REQUIREMENTS: Shift every coordinate in the listing's answers by -142 and write all the lines out again, requests included. Begin at the line that has "This screenshot has width=1159, height=770." and stop after the line that has "coord(948,489)".
(begin)
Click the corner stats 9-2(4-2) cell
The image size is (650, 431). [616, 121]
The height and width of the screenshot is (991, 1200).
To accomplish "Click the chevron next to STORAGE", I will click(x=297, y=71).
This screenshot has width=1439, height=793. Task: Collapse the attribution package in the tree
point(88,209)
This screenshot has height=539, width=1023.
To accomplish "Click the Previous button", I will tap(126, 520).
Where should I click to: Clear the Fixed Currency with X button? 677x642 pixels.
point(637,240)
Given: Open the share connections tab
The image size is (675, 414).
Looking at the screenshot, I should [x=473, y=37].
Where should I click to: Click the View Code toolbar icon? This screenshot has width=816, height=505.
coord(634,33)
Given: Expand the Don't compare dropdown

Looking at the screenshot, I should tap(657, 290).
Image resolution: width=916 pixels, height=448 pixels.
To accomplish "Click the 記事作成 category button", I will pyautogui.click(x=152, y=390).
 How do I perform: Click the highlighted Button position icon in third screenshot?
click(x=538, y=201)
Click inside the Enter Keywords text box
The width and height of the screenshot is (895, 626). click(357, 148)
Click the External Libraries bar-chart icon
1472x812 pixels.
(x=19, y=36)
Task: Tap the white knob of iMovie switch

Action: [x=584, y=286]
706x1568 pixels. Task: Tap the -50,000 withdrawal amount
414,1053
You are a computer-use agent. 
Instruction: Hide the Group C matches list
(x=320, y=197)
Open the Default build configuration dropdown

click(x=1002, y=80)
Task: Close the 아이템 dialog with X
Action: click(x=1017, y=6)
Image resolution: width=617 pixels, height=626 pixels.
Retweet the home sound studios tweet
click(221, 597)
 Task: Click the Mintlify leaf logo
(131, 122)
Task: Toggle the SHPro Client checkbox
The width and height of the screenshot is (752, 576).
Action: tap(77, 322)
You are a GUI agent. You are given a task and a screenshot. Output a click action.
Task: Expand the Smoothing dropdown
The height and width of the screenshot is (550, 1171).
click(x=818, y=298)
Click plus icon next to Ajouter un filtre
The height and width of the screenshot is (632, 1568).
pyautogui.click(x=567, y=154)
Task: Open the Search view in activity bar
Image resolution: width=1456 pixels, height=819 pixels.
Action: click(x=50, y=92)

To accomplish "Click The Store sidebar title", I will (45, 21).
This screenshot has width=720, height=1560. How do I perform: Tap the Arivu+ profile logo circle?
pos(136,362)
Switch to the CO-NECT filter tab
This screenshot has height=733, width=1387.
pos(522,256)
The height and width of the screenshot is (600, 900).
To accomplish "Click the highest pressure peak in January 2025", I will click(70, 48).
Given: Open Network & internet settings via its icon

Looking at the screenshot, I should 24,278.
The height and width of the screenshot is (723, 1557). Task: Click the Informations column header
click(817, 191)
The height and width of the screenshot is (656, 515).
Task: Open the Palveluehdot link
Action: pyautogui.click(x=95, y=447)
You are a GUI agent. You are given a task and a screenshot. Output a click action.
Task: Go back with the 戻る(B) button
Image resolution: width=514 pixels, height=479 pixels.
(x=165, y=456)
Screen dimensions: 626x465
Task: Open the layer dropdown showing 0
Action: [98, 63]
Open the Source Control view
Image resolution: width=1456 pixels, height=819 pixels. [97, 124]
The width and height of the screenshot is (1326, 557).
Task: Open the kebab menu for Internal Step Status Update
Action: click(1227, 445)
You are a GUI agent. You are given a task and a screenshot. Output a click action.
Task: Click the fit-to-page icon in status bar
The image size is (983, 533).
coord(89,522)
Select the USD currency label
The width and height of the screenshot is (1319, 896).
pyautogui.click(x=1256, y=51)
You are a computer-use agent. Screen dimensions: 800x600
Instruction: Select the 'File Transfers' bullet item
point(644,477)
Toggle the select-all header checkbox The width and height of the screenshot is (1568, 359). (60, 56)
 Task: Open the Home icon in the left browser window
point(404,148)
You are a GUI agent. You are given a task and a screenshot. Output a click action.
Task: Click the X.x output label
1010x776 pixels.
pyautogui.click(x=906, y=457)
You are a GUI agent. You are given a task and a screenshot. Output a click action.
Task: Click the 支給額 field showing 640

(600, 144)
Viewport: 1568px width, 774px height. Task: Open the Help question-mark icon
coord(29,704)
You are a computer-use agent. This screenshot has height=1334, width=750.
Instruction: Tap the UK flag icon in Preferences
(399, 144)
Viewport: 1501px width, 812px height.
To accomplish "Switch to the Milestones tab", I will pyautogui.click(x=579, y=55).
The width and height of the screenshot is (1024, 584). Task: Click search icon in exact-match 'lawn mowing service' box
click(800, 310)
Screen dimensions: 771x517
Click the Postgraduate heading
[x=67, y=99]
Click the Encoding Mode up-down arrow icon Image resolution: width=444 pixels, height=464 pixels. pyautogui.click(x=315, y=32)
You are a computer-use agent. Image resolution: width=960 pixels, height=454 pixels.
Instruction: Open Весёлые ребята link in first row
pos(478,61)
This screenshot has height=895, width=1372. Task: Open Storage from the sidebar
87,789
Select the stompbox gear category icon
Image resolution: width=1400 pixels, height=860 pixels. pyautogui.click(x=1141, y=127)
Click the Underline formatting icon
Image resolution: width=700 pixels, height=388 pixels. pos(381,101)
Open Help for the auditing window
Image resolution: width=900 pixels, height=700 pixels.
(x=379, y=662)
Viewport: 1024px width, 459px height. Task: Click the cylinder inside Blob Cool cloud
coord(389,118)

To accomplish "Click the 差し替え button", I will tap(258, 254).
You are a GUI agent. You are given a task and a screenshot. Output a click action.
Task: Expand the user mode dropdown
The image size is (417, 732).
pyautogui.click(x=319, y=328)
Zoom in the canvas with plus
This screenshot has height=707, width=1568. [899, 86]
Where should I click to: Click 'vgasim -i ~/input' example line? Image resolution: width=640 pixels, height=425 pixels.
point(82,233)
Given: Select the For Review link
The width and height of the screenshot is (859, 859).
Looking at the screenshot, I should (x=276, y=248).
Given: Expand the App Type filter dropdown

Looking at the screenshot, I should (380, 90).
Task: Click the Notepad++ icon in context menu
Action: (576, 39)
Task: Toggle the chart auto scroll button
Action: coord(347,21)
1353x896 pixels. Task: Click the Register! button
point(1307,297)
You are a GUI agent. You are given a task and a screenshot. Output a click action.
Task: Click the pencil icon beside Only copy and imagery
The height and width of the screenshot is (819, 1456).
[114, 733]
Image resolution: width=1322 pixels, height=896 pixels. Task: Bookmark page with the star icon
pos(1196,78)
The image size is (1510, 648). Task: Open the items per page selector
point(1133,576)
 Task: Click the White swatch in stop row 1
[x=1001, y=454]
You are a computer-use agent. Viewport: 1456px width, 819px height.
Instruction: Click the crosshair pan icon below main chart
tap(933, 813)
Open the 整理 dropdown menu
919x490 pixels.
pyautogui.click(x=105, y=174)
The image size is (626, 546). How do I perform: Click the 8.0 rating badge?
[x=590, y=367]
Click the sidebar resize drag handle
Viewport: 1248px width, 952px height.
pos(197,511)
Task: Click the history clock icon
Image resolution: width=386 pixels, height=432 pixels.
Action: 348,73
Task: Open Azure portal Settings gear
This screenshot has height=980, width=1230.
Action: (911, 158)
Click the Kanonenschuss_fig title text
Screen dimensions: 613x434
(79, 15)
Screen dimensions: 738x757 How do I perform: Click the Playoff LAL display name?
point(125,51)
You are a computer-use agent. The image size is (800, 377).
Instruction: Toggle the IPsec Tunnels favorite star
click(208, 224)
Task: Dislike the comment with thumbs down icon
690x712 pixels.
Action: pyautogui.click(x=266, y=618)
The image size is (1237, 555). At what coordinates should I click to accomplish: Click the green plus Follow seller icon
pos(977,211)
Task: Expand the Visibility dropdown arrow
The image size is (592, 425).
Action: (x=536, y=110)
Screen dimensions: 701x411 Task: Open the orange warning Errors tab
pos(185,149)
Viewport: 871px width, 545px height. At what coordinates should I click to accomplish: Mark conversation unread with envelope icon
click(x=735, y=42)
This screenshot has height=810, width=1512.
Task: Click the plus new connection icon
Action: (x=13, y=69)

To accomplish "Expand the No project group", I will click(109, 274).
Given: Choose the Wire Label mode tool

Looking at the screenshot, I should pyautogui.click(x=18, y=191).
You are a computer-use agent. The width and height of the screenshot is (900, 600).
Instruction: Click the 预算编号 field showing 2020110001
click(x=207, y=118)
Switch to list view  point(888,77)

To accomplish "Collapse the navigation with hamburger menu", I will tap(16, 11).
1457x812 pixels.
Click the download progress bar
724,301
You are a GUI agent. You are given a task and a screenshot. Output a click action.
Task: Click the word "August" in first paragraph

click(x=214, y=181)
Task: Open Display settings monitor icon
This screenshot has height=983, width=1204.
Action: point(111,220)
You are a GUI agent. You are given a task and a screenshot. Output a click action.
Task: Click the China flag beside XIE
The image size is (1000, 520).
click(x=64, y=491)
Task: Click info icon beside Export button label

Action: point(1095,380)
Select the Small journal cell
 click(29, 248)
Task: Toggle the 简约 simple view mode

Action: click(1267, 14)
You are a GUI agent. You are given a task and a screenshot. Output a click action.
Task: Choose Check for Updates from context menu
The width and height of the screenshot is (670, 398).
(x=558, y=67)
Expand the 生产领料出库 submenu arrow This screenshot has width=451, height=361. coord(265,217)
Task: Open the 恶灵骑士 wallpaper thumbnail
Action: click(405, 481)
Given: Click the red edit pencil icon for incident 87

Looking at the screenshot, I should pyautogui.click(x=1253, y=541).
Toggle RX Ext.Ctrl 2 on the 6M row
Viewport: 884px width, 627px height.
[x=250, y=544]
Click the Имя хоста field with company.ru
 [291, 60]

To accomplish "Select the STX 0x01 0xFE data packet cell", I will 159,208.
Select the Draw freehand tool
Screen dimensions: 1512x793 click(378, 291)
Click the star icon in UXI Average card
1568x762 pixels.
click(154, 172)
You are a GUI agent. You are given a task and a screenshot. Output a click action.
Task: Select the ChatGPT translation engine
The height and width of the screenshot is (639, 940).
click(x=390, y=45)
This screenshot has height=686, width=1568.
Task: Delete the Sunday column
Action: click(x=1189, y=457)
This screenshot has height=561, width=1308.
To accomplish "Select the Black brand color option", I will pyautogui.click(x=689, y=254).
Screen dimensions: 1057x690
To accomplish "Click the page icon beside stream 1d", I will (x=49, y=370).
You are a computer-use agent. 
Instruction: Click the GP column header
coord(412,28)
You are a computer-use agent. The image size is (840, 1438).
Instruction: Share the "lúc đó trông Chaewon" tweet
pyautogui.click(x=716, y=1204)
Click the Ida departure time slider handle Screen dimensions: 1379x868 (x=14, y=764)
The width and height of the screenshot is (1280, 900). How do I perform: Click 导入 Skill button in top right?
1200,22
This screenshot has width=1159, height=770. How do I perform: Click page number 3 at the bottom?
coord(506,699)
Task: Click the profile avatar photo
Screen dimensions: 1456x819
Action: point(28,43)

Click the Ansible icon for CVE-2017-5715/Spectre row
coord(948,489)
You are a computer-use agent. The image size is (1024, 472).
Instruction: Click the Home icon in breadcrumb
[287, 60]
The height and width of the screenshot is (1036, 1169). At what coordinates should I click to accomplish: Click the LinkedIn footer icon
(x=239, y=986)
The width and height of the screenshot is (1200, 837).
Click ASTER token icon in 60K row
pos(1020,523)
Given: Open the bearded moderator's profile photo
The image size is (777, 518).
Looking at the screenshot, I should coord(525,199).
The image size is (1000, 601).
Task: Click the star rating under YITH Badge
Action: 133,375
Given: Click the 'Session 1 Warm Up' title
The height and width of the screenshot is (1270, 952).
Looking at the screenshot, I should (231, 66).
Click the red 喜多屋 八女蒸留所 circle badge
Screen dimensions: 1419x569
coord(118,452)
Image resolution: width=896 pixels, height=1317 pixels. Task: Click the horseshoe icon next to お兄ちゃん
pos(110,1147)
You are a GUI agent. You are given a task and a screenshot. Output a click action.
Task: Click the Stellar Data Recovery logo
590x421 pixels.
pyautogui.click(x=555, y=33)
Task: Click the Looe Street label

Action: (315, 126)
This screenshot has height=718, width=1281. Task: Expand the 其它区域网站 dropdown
(end)
SOLUTION TO THE EXERCISE:
This screenshot has width=1159, height=770. How do I perform: Click page number 3 at the bottom?
coord(364,557)
Task: Click the profile avatar photo
Screen dimensions: 1456x819
Action: point(-114,-99)

Click the Ansible icon for CVE-2017-5715/Spectre row
coord(806,347)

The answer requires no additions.